В бутылке скрытая блондинка | страница 4
Со мной он был откровенен - посвящал в дела семьи, оставшейся в Горьком ("отношения трудные - мою жену можно понять"), рассказывал о той единственной женщине, которую любил всю жизнь. Хочу надеяться, что Нина Яковлевна Дьяконова не будет на меня в претензии, если я назову ее имя. Понимая всю безнадежность этой любви, Чемоданов говорил о ней со слезами отчаяния. Английская филология, которая считалась его прямой специальностью, была ему интересна, но он не пытался писать, печататься - вся его творческая энергия уходила на лекции. Он был гениальный лектор, подобного я больше не встречал. Может быть, если когда-нибудь найдутся студенческие записи, родится книга, созданная им устно. Он строил лекцию, как архитектурное сооружение, придумывал повороты и переходы, отступления и умолчания. Лекция была для него самоцелью, а не промежуточным этапом, как для многих из нас. Если существует искусство лекции, то он был классиком этого искусства. Он понимал, что подобен ваятелю статуй изо льда: статуя растает, останется лужа. Что ж из этого? К иному он не стремился. Иногда он говорил о театре: ведь и спектакль исчезает навсегда, остаются восторженные возгласы зрителей и тщетные попытки аналитиков закрепить мизансцены в слове.
Мы часто говорили об этих "статуях изо льда"; я убеждал его записывать, закреплять находки - хотя бы для самого себя, чтобы на другой год не начинать все сначала. Он сердился: не стану я ремесленником; чем повторять самого себя из года в год, лучше буду башмаки тачать! Смысл в творчестве всякий раз создавать заново! Иначе лучше бросить все это, да и вообще все бросить. Мотив самоуничтожения время от времени возвращался, но я к нему не относился всерьез.
Я только позднее стал понимать трагизм его мироощущения.
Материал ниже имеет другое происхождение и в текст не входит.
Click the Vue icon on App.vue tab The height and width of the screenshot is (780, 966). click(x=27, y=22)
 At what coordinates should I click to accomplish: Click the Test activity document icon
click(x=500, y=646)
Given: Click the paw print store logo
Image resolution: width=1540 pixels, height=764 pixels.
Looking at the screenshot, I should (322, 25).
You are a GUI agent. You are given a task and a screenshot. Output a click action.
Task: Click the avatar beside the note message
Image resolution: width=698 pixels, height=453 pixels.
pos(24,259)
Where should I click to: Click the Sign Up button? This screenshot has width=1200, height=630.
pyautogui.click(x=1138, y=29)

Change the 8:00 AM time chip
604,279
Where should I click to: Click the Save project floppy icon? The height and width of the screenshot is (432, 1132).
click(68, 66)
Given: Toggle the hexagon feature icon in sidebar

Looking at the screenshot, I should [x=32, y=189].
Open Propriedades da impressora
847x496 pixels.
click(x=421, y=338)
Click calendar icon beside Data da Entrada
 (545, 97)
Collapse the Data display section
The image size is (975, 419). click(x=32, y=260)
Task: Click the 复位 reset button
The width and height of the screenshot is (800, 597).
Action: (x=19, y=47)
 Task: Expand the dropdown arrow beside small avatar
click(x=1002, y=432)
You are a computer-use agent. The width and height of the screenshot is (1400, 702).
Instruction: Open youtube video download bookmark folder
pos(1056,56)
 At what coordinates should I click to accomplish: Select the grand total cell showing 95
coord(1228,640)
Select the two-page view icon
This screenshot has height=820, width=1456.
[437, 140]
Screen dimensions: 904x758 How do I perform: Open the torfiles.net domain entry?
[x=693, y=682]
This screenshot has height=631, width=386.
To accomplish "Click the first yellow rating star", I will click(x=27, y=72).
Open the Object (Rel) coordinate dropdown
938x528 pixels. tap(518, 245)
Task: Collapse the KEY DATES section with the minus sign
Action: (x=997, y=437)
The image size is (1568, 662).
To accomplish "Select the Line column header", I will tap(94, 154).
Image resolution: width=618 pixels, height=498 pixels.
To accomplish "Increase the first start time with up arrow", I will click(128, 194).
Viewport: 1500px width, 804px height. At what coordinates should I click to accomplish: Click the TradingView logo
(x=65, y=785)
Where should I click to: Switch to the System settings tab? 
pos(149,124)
Наши вечерние беседы иногда прерывались из-за того, что он посреди разговора вдруг засыпал, или ронял зажженную папиросу на кучу газет, или, покачиваясь на табуретке, терял равновесие. Говорил он безотносительно к собеседнику, глядя в угол, сбивчиво, но с настойчивостью маньяка. Его особенно мучила мысль о тирании коллективных идей. "Разве вы не видите, Эткинд (он называл меня по фамилии), что миром владеет безумие? В прошлые годы они требовали, чтобы я учил студентов первоэлементам Марра. Вы их помните? Сол, йон, бер, рош. Ну, Марр был сумасшедший, причем тут я? Теперь они требуют, чтобы я повторял другие нелепости... Знаете, меня вызывал Богданов, просил не подводить институт... Мне не жалко, сошлюсь на корифея, но разве можно так жить? Все верили, что Марр - гений, теперь верят, что Марр - дурак... Зато верят, что корифей... Эх, что тут говорить! Вот вы космополит, Эткинд, а ведь и я космополит... И тоже все повторяют, все несут околесицу... Да мне все равно, что они такое несут, - меня пугает, что все вместе, дружно, хором. Сегодня орут одно, завтра будут орать другое: вчера за Марра, сегодня против Марра. Пусть орут, почему я должен орать с ними?.." Этот монолог я привожу по беглой записи того времени; я только очистил его от слов, которые лингвист Чемоданов называл "экспрессивной лексикой", - заполняя паузы, он обильно уснащал ими свою речь.